[Opening Extract section]
Flexibility
Flexibility is of great importance to a protein’s biological functioning, stability, and conformational behavior. Virtually all enzymes use some degree of flexibility to catalyze reactions, and popular docking programs include estimates of a protein’s flexibility in their calculations [1,2]. We have studied flexibility using a method outlined by Teodoro et al. [3], which examines the principal components of an atom’s trajectory to determine the primary axis, or direction, of its flexibility and the magnitude. Flexibility is thus related to root mean square fluctuation (RMSF) in that it measures the magnitude of motion of an atom, but is different in that it provides a directionality as well as filtering out the secondary and tertiary components of the motion, which are frequently noisy [4].
We performed flexibility analysis of 253 native-state protein simulations and summarized our findings in [4]. We found that there were small but present trends in the flexibilities of secondary structure and that highly flexible regions of a protein were predictive of its early unfolding trajectory. We additionally discovered a number of loops, which were uncharacteristically inflexible despite being solvent exposed, and proposed that they be unique structural motifs.
References
- Lang PT, Brozell SR, Mukherjee S, Pettersen EF, Meng EC, Thomas V, Rizzo RC, Case DA, James TL, Kuntz ID. DOCK 6: combining techniques to model RNA-small molecule complexes. RNA 15: 1219-1230, 2009.
[Closing Extract section]
_Exercise goal_
In the flexibility text, how many native-state protein simulations underwent flexibility analysis?
[Opening Data for review section]
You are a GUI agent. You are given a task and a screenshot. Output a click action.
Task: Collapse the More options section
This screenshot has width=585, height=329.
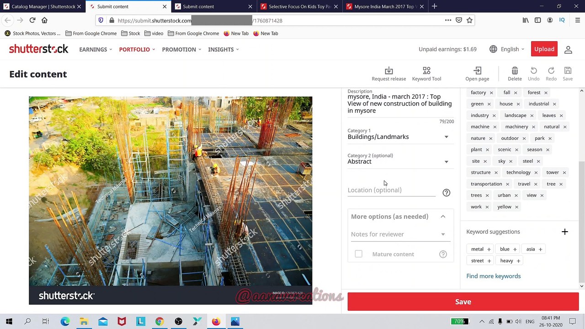coord(442,217)
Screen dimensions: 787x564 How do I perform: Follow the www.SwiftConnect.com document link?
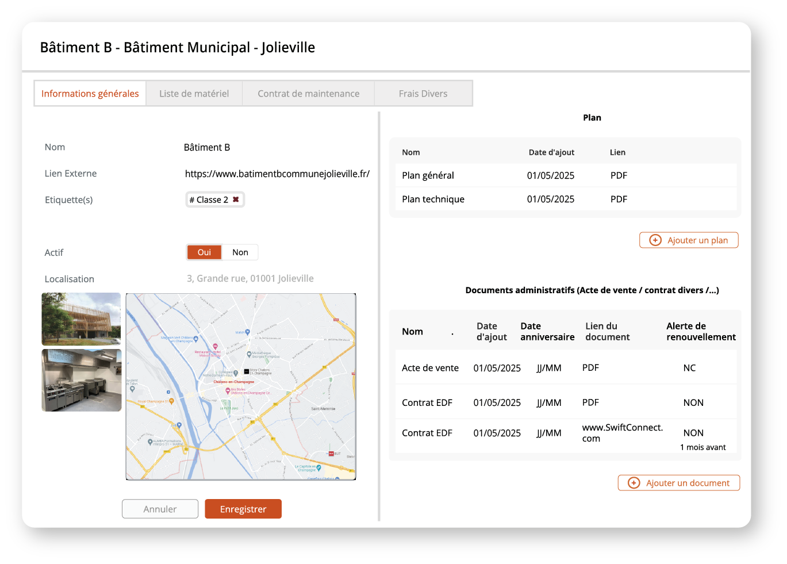[622, 433]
[Closing Data for review section]
_Answer area_
253